# What to produce
Render the material as a two-column CSV with the headers input and output, starting with the line that contains "Describe the element" and going on through the end of the material. Give one row per item, with its text and its answer each in a single quoted field, line breaks replaced by spaces and pictures left out.

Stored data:
= = = =
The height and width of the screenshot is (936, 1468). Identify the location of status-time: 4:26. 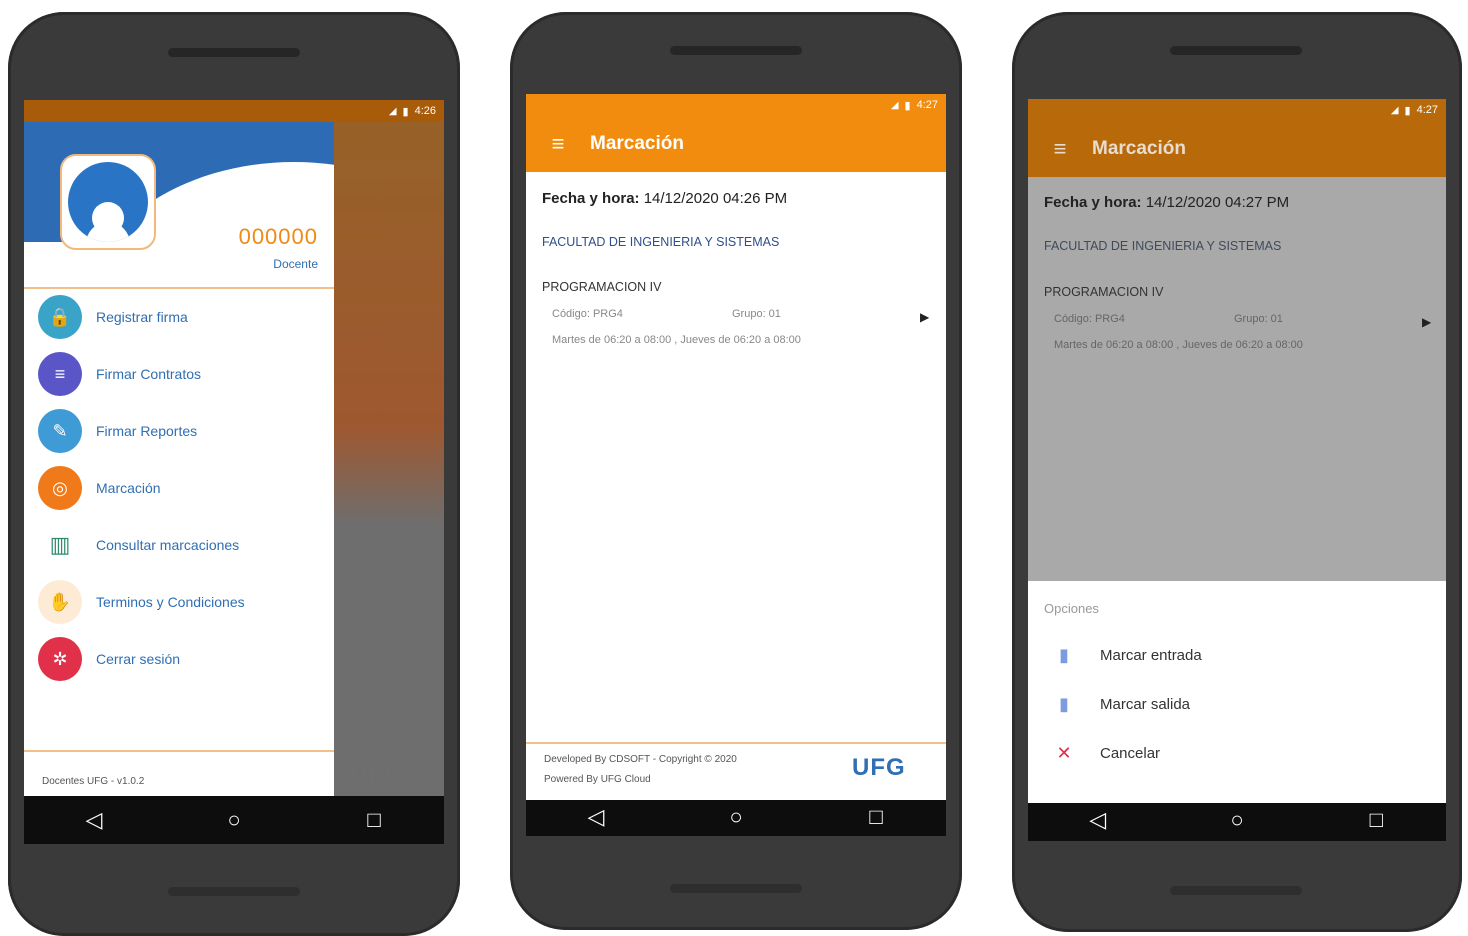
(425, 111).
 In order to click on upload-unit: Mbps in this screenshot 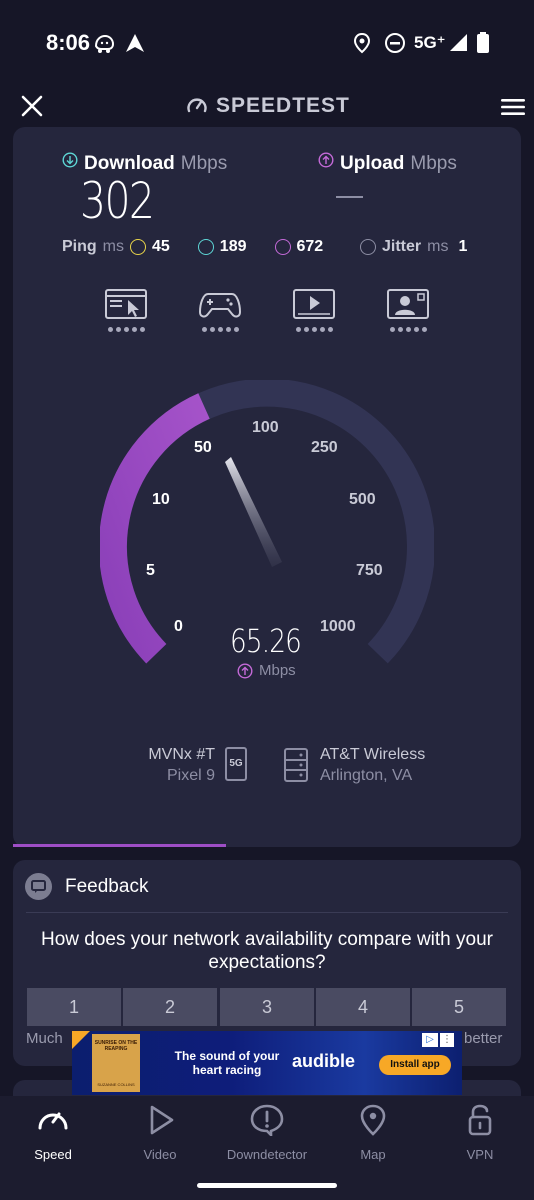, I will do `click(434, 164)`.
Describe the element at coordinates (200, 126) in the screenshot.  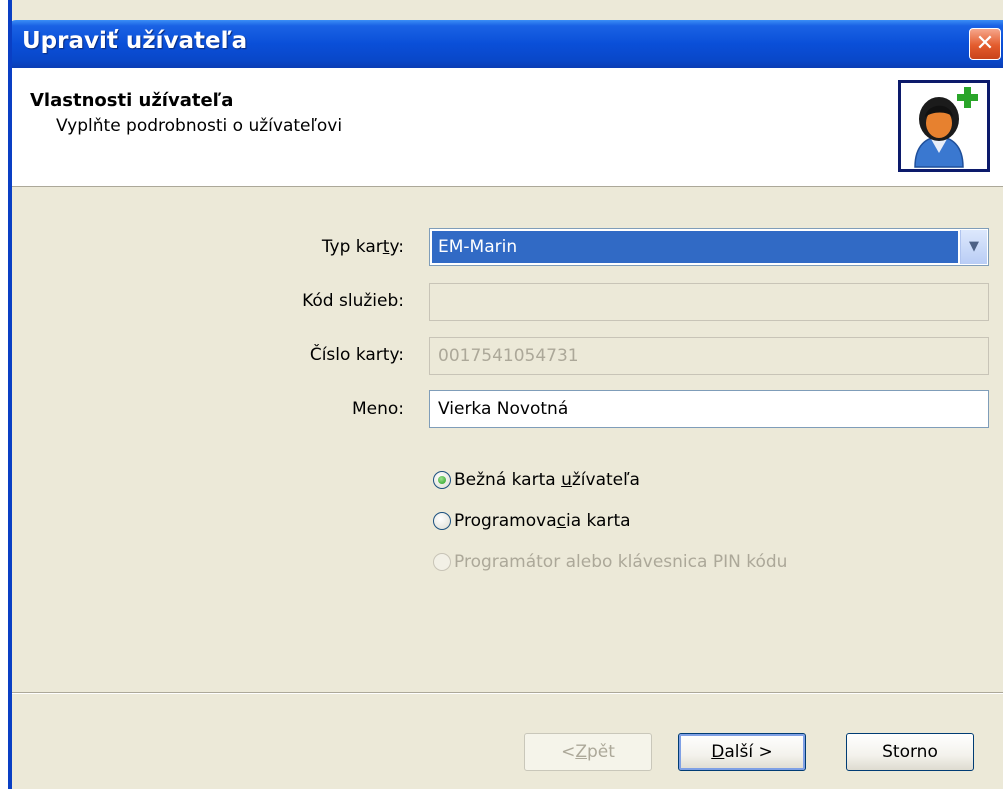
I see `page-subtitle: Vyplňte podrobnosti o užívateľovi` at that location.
= = = =
# Exercise response
input,output
"Describe the element at coordinates (200, 126) in the screenshot.","I see `page-subtitle: Vyplňte podrobnosti o užívateľovi` at that location."